Supplied records START

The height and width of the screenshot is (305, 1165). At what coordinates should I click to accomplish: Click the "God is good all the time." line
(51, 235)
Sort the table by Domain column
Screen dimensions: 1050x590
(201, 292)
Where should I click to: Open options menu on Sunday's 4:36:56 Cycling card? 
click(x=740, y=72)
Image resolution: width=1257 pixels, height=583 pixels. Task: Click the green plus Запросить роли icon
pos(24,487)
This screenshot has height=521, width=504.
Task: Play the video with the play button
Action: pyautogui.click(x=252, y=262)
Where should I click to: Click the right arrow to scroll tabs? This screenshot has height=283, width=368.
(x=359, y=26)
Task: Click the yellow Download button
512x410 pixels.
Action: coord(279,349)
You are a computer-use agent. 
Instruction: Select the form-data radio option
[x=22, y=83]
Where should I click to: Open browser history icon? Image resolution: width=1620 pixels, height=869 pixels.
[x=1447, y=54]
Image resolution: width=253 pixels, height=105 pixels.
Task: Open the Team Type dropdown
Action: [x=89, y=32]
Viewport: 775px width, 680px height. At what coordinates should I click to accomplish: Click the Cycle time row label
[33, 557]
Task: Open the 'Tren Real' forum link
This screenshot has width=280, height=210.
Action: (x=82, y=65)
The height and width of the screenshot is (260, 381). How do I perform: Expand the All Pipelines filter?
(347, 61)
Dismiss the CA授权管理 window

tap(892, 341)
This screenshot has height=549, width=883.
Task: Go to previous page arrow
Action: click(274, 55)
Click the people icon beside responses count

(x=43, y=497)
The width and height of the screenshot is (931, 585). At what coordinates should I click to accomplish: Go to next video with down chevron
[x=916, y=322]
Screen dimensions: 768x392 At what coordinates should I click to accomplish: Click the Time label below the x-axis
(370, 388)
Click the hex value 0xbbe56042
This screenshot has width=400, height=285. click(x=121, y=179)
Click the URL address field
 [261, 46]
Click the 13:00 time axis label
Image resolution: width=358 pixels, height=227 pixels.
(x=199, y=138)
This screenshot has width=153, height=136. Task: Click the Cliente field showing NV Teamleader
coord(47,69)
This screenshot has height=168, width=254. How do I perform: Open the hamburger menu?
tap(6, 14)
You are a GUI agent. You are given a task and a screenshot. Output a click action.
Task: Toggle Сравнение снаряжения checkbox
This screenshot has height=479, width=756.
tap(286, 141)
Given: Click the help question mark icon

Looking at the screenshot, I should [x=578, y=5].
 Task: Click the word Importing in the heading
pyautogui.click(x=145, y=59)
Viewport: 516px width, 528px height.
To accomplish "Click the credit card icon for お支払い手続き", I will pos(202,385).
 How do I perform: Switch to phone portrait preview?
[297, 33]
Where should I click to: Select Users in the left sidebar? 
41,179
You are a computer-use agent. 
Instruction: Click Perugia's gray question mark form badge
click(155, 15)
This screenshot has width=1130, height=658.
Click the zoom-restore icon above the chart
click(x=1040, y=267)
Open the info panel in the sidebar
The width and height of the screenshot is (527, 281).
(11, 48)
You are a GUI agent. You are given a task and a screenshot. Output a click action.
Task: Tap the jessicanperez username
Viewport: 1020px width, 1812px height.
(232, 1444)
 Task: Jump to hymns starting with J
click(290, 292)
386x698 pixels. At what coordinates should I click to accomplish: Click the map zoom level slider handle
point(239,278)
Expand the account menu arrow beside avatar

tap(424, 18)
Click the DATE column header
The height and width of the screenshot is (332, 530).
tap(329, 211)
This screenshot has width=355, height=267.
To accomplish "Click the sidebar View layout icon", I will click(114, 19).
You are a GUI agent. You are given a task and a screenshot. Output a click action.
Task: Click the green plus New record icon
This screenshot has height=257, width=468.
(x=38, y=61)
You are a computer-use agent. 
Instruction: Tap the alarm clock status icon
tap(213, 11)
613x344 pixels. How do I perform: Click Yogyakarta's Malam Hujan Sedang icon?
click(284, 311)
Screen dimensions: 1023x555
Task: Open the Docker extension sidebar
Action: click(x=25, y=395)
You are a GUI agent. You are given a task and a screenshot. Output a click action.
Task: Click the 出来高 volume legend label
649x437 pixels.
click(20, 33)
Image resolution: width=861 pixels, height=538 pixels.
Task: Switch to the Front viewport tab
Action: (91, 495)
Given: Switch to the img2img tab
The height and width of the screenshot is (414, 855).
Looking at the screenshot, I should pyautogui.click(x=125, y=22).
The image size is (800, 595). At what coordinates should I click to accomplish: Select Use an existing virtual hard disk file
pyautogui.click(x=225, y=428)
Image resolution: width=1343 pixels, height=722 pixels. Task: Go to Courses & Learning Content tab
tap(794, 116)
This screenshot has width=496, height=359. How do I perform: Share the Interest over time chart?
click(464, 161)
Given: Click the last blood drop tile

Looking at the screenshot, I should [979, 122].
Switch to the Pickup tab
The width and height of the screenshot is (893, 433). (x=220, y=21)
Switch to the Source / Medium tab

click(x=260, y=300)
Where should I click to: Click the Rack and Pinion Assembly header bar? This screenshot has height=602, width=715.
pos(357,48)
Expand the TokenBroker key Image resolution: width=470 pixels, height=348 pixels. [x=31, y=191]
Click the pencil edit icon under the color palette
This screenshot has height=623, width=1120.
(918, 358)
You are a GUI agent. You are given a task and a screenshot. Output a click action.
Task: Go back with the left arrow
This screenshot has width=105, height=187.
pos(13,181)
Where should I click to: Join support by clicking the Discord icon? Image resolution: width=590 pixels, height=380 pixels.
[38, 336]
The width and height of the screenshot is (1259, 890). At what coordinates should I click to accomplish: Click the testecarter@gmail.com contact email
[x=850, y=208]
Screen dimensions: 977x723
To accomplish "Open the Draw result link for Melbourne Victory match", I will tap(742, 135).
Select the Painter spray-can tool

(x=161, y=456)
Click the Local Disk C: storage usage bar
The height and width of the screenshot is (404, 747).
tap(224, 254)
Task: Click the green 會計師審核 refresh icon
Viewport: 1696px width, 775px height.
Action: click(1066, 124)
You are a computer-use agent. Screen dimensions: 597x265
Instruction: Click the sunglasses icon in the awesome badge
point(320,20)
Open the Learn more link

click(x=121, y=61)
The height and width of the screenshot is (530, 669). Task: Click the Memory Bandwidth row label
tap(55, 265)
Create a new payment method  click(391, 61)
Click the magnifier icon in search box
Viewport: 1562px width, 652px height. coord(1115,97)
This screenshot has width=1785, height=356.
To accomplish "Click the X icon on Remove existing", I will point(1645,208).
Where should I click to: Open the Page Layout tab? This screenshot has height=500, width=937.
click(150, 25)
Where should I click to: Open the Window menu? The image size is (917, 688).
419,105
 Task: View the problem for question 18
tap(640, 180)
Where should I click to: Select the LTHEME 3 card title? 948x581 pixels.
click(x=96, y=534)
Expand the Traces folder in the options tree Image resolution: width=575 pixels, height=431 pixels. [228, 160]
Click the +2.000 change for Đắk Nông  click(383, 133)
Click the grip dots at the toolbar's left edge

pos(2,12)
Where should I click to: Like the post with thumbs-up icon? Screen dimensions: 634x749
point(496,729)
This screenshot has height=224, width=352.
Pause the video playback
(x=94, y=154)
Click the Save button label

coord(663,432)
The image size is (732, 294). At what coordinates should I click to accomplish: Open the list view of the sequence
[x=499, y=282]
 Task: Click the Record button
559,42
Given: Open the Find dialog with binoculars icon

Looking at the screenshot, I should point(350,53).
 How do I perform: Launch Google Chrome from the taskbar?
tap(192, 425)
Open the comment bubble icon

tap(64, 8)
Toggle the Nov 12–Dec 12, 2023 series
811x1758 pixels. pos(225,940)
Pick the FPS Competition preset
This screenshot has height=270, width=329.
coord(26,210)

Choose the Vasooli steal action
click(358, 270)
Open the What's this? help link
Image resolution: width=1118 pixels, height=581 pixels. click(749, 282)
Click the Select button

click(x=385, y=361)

Supplied records END

Every line of the listing that includes the word "column" must be copied.

Sort the table by Domain column
Click the DATE column header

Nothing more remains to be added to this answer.